Tuning Hydrogen Adsorption in B4CN3 Monolayers: The Role of Metal Decoration and Vacancy Defects

Abstract

This study investigates the hydrogen storage performance of various metal-decorated pristine and defective B₄CN₃ monolayers using first-principles calculations. The selected metals span alkali, alkaline earth, and 3d transition-metal (TM) series. All metal-decorated B₄CN₃ systems exhibit thermodynamic stability, as illustrated through their negative binding energies. The adsorption behavior and interaction strength of hydrogen are influenced by the type of metal, with alkali and alkaline earth metals showing weak physisorption and TMs demonstrating moderate to strong interactions via Kubas adsorption modes. The adsorption strength between metal atoms and hydrogen is crucial in determining the efficiency of hydrogen storage materials. In particular, Li-decorated pristine B₄CN₃ achieves a maximum gravimetric hydrogen storage capacity of 12.59 wt %, but its desorption temperature is too low due to the weak physisorption. To improve the hydrogen storage properties, vacancy defects were introduced. Among the investigated vacancy defects, the carbon vacancy (V_C) is the most energetically favorable. V_C leads to a stronger hydrogen adsorption energy and higher desorption temperature.
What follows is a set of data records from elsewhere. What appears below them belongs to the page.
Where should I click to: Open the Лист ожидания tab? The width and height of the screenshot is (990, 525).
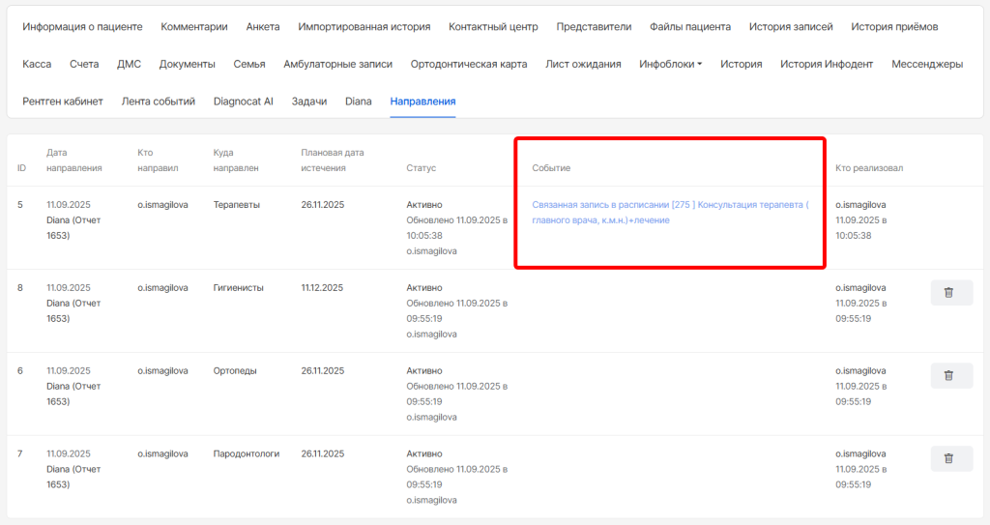pyautogui.click(x=583, y=64)
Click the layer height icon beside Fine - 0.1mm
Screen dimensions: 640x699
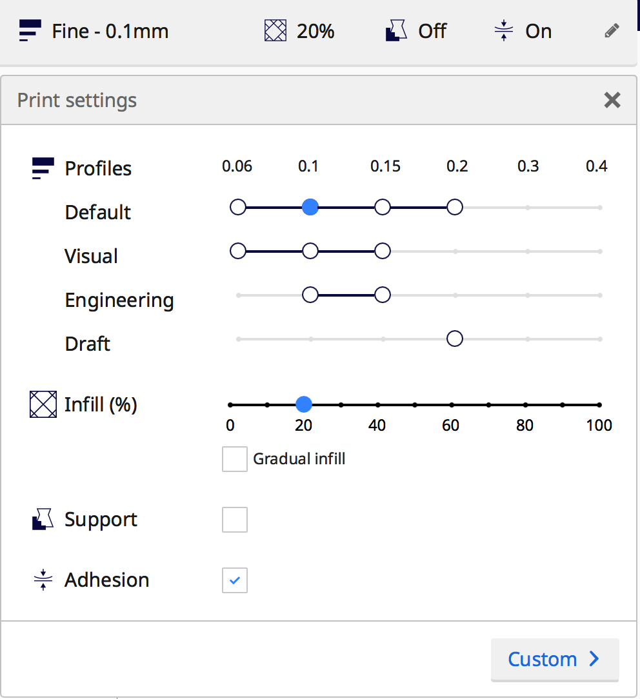pos(30,31)
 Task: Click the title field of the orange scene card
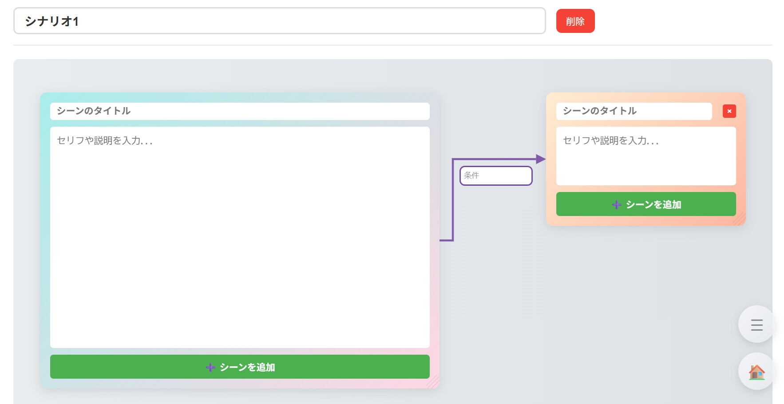[634, 111]
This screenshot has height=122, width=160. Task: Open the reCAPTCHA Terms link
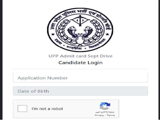coord(111,115)
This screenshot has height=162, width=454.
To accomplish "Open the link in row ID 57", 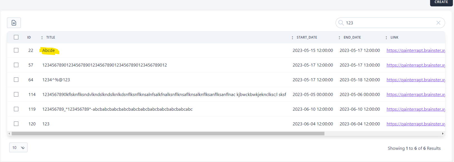I will click(416, 65).
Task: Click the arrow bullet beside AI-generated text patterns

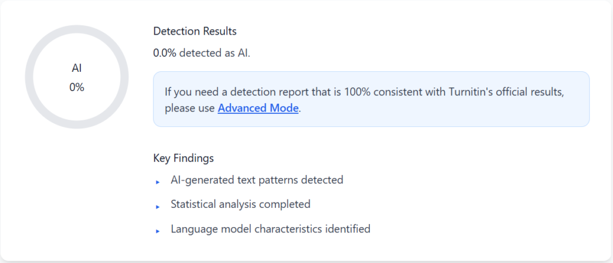Action: (157, 182)
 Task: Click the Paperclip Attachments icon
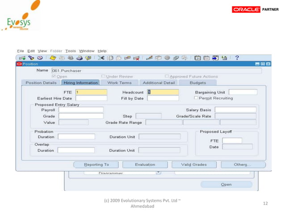(176, 57)
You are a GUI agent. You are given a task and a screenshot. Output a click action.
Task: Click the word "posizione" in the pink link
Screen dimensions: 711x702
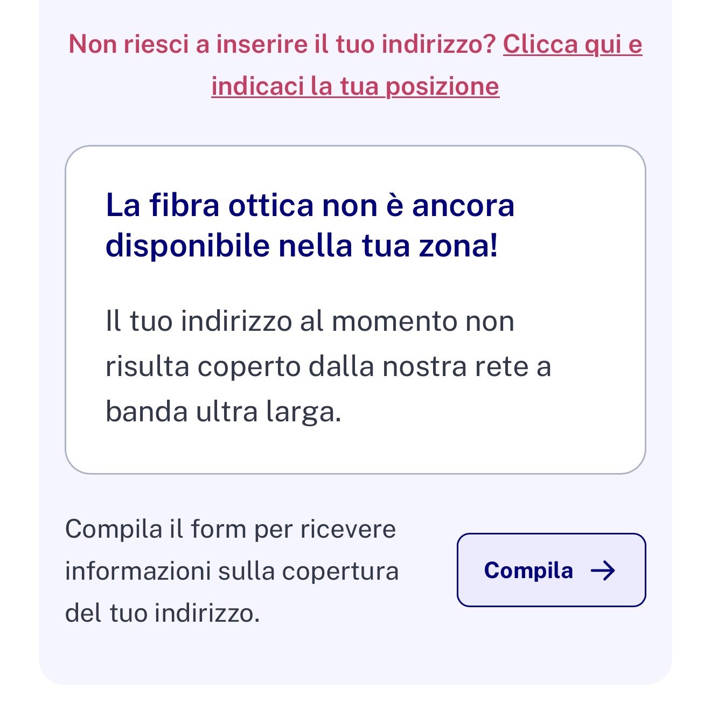443,86
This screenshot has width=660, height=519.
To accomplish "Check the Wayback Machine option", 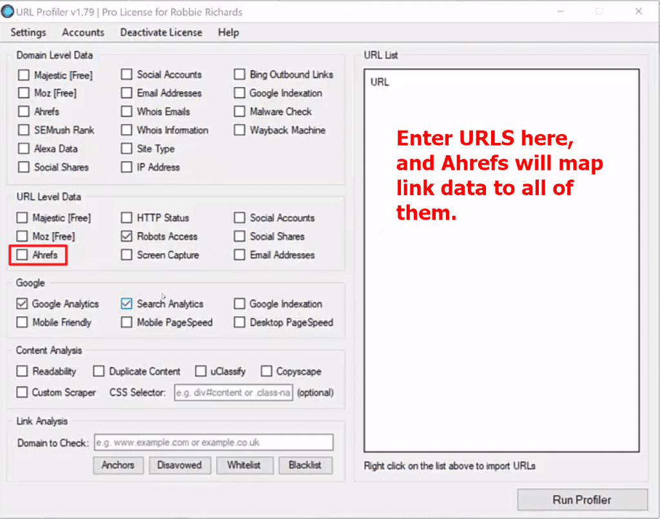I will pyautogui.click(x=239, y=130).
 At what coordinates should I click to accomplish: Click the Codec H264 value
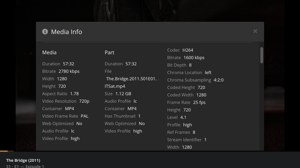(x=188, y=50)
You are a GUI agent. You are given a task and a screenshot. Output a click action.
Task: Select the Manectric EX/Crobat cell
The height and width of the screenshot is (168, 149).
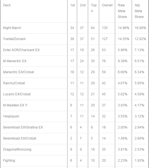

This improvement is attributed toa shift in the Fermi level toward the vacuum level, which increases the polarizability of the substrates and enhances the H₂ adsorption. In addition, practical hydrogen storage assessed using ab initio molecular dynamic simulations at various desorption temperatures and pressures reveals that Mg, Ca, and Sc are promising candidates for pristine B₄CN₃, while Li, Na, K, and Ca were identified for defective B₄CN₃. This work provides valuable insights for the development of advanced hydrogen storage systems that leverage defective B₄CN₃ monolayers.